Activity >> From the listing below, reproduce word for word the part that opens with the line containing "女装 (137, 36)" and closes with the line containing "Hawaii.gov (1286, 123)"; reproduce nothing else.

START Available data

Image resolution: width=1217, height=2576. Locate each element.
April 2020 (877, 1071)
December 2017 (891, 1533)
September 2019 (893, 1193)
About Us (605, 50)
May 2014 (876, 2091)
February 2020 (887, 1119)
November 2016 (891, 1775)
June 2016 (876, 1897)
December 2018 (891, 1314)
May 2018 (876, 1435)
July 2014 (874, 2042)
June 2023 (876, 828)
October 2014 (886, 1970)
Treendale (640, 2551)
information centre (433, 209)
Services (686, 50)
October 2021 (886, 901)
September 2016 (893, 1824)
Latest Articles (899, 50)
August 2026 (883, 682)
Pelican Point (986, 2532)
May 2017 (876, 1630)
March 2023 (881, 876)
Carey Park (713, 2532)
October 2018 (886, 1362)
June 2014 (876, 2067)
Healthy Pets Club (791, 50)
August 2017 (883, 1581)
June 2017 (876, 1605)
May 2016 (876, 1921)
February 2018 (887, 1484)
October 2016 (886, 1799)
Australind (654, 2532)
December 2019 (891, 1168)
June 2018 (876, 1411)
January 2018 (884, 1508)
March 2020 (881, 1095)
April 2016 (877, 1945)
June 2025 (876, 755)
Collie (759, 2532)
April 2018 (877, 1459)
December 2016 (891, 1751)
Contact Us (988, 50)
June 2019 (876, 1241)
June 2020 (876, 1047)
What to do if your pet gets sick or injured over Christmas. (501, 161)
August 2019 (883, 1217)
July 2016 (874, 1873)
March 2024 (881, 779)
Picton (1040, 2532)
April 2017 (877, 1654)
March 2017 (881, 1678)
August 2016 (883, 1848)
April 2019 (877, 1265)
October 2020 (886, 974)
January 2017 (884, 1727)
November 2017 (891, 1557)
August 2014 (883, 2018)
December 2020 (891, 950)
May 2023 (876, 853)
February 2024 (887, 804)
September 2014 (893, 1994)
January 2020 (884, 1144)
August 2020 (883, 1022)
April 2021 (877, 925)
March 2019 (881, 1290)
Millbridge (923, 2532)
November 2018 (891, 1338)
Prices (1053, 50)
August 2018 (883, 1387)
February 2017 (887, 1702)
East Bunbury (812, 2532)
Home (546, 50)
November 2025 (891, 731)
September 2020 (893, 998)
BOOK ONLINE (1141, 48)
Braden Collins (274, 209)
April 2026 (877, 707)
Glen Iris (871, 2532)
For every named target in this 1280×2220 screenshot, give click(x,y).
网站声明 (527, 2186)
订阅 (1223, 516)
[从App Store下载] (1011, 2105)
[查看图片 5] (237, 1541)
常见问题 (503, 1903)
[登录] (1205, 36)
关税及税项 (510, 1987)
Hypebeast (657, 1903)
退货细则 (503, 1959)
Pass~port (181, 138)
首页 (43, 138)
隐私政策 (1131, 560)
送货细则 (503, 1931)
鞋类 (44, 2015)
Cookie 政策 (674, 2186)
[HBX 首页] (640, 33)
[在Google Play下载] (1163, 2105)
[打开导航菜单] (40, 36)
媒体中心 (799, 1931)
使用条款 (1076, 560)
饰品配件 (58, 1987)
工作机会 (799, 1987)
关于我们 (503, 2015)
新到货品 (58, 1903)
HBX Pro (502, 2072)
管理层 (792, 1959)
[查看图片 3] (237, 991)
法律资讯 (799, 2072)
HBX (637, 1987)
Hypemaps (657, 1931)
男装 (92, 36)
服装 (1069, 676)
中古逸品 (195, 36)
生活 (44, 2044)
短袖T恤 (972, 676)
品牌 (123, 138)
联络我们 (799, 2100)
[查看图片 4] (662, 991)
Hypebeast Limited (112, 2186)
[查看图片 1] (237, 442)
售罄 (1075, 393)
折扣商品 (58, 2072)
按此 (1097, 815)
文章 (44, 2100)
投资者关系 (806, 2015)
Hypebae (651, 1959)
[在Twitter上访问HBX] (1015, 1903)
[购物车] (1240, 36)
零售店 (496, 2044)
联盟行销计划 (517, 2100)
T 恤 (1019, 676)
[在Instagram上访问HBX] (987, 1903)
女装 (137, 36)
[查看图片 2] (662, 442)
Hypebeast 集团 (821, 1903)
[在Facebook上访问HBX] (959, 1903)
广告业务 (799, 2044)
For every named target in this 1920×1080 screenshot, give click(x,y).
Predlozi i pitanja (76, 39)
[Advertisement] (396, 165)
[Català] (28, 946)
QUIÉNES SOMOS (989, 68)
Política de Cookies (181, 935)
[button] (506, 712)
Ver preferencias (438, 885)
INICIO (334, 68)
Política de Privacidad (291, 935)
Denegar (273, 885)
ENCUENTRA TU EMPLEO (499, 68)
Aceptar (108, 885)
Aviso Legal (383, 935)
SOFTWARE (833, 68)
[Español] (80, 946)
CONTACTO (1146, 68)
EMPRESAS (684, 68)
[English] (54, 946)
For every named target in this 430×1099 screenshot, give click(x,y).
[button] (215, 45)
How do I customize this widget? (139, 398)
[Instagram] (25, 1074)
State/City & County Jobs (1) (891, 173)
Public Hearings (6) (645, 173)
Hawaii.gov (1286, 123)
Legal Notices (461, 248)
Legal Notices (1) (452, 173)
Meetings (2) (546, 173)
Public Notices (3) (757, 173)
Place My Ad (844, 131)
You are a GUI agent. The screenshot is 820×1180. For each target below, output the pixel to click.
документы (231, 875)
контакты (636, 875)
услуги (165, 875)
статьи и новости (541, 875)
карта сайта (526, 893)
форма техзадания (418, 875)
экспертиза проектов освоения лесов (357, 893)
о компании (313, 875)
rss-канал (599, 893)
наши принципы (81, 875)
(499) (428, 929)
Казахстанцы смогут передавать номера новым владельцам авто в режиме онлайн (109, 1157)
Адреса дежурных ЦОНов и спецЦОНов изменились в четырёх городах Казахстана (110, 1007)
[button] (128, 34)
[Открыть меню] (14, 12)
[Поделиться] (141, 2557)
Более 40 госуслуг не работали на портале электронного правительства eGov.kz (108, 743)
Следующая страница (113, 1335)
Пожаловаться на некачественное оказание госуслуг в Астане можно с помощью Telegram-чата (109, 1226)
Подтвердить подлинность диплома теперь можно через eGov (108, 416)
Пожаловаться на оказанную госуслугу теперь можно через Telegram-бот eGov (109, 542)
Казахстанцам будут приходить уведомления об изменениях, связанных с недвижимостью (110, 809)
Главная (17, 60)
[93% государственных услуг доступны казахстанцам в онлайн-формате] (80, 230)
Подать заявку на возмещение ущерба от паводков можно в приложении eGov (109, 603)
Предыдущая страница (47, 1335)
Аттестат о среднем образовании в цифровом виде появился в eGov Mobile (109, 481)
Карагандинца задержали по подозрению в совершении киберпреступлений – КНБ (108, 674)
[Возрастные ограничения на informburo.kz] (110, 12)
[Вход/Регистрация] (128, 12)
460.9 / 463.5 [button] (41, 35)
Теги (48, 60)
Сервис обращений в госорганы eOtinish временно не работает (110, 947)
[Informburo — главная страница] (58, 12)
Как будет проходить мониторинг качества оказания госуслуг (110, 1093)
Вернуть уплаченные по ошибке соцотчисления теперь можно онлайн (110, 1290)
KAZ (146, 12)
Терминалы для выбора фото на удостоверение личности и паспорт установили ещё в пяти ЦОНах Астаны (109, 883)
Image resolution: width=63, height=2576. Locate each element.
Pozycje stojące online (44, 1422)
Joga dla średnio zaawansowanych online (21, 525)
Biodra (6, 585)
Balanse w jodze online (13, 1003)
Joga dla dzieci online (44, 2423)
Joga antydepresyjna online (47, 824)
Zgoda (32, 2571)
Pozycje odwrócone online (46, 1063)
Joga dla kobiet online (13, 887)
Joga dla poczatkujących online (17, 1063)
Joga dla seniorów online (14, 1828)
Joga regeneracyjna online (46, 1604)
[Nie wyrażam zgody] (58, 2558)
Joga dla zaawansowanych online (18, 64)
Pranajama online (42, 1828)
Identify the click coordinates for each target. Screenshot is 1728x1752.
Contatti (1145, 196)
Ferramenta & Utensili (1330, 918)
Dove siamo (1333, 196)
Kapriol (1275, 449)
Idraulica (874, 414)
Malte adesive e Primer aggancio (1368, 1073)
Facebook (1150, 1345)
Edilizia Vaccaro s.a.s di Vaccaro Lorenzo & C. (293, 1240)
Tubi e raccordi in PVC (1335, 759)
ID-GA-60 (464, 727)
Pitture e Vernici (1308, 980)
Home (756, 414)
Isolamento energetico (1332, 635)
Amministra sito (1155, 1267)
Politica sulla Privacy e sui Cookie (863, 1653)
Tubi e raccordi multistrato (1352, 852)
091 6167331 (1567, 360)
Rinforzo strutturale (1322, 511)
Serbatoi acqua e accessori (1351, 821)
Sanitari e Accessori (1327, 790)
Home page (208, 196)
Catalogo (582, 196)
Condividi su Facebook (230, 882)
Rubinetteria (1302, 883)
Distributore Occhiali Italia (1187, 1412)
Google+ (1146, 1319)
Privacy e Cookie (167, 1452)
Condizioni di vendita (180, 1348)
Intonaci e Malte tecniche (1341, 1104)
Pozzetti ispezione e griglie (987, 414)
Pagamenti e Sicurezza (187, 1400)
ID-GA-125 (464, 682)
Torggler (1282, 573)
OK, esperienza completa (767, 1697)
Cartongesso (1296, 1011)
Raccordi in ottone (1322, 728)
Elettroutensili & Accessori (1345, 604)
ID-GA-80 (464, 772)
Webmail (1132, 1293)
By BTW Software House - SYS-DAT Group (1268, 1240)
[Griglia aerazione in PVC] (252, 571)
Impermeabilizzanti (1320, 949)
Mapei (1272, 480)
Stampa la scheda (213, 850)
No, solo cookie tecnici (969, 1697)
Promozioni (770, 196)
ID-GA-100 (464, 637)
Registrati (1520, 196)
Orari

END Available data

Exercise response >>
女装 (137, 36)
[查看图片 2] (662, 442)
Hypebeast 集团 (821, 1903)
[在Facebook上访问HBX] (959, 1903)
广告业务 (799, 2044)
For every named target in this 1920×1080 screenshot, give click(x,y).
Predlozi i pitanja (76, 39)
[Advertisement] (396, 165)
[Català] (28, 946)
QUIÉNES SOMOS (989, 68)
Política de Cookies (181, 935)
[button] (506, 712)
Ver preferencias (438, 885)
INICIO (334, 68)
Política de Privacidad (291, 935)
Denegar (273, 885)
ENCUENTRA TU EMPLEO (499, 68)
Aceptar (108, 885)
Aviso Legal (383, 935)
SOFTWARE (833, 68)
[Español] (80, 946)
CONTACTO (1146, 68)
EMPRESAS (684, 68)
[English] (54, 946)
For every named target in this 430×1099 screenshot, give click(x,y).
[button] (215, 45)
How do I customize this widget? (139, 398)
[Instagram] (25, 1074)
State/City & County Jobs (1) (891, 173)
Public Hearings (6) (645, 173)
Hawaii.gov (1286, 123)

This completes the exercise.